Count the lines in the data below that contain the word "Task". Reply with only the number.

◇ ◇ ◇ ◇ ◇

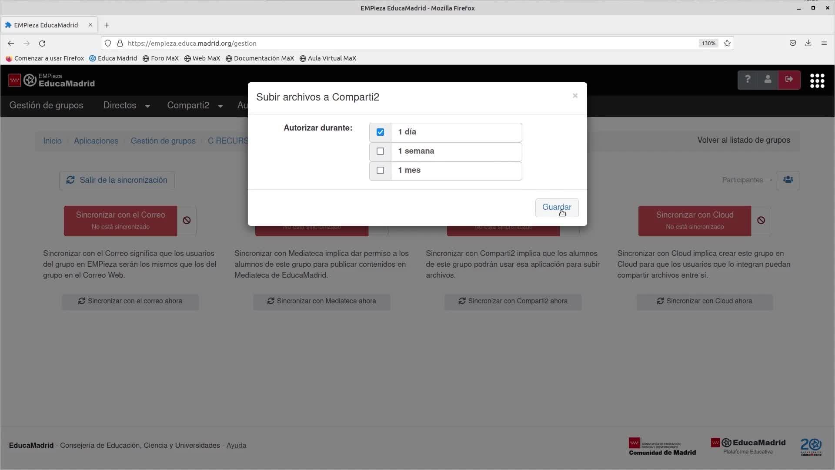Image resolution: width=835 pixels, height=470 pixels.
Task: Expand the Comparti2 dropdown menu
Action: 194,106
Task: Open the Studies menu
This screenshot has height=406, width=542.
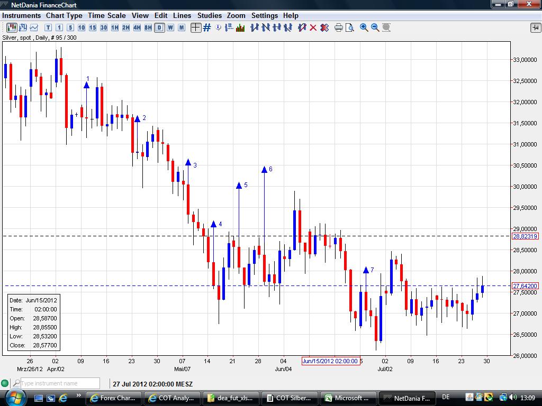Action: (x=209, y=15)
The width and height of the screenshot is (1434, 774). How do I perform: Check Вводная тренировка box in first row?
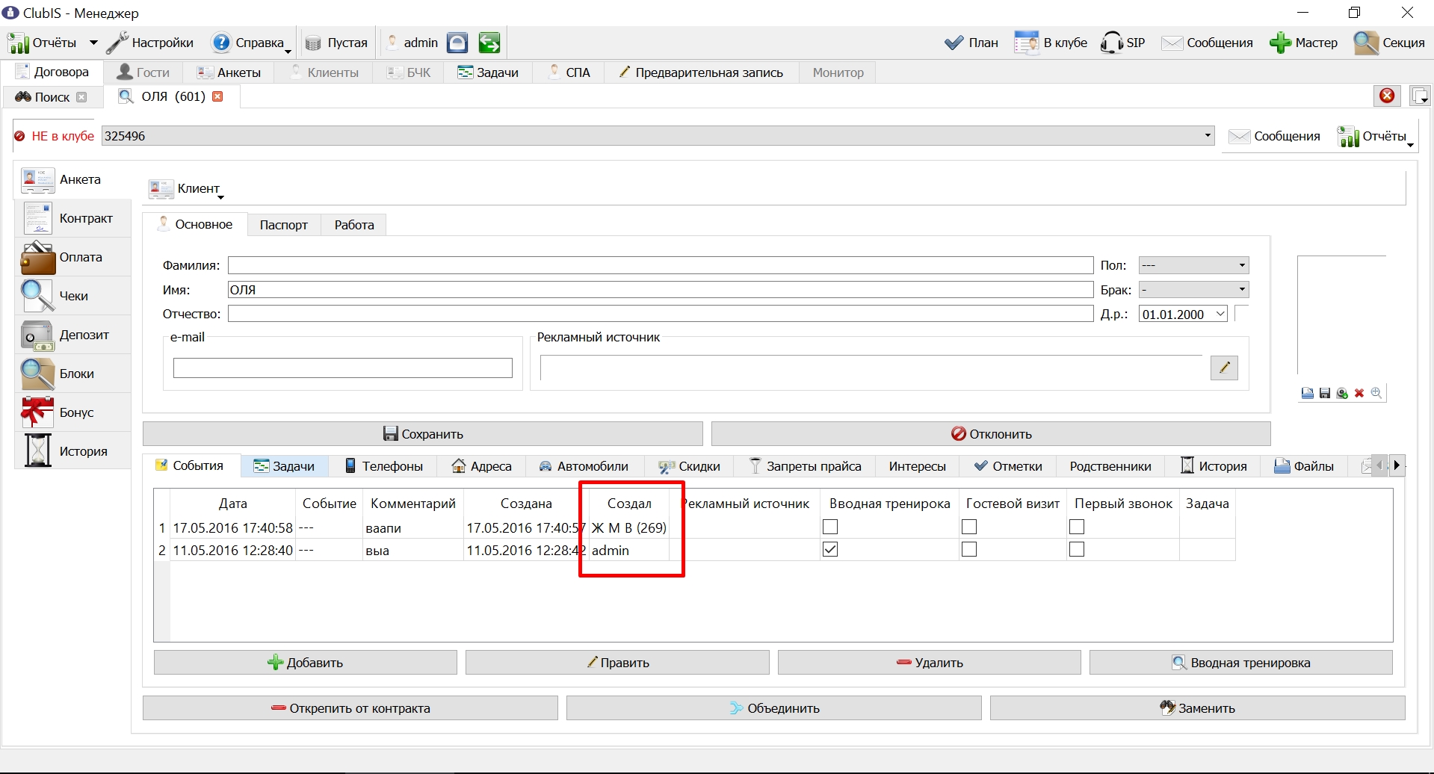click(x=830, y=527)
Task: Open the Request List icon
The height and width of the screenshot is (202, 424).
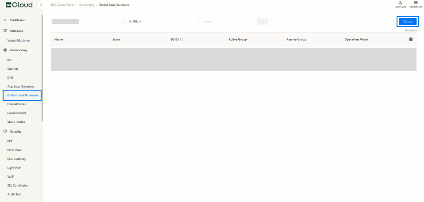Action: click(416, 3)
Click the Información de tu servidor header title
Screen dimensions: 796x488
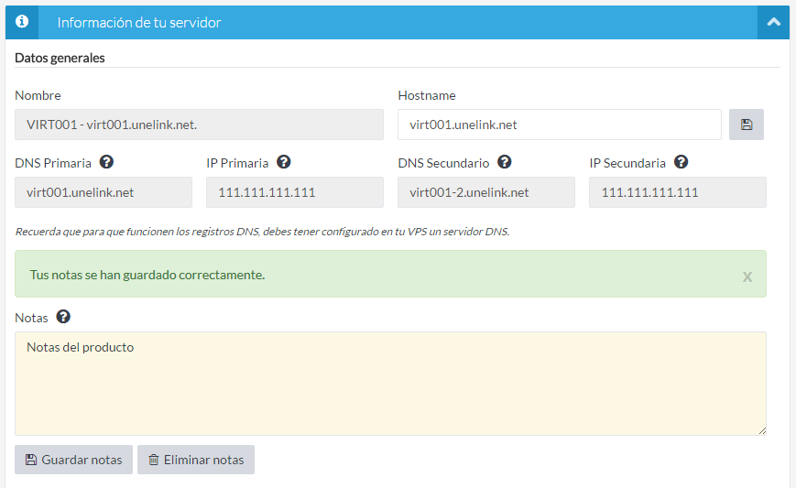pos(139,22)
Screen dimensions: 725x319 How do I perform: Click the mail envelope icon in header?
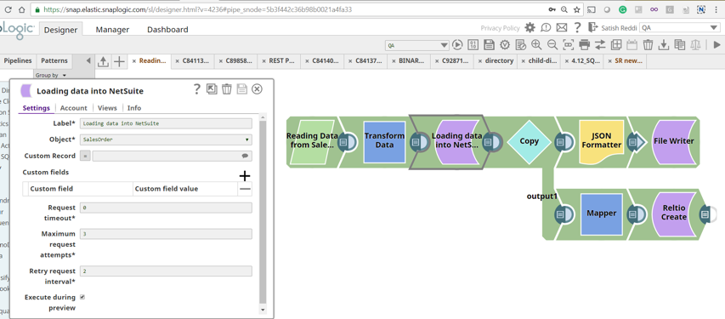click(x=561, y=28)
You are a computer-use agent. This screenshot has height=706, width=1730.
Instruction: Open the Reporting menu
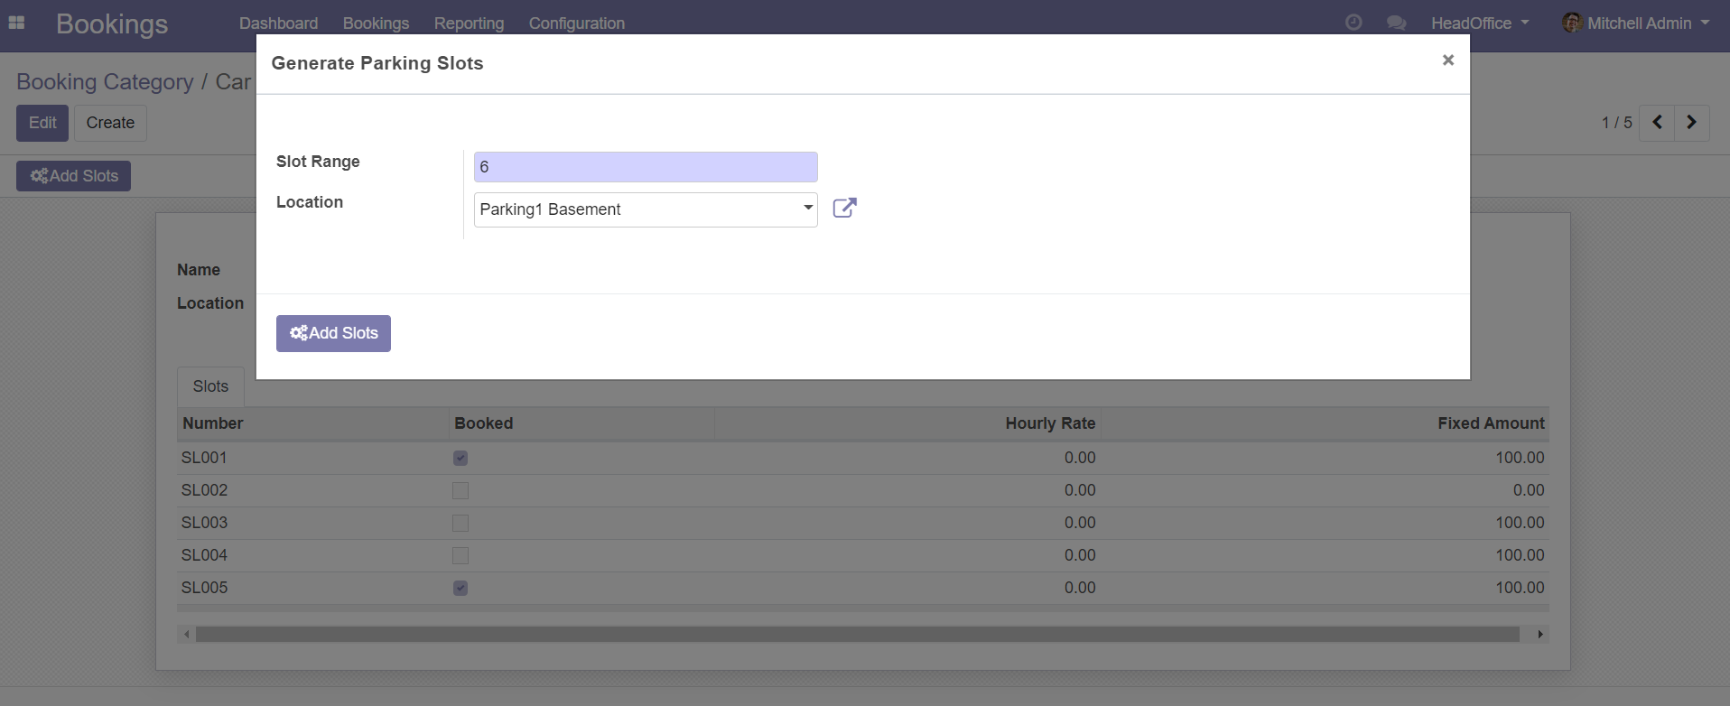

◇ ◇ ◇ ◇ ◇

### RESULT OF THIS EXERCISE
3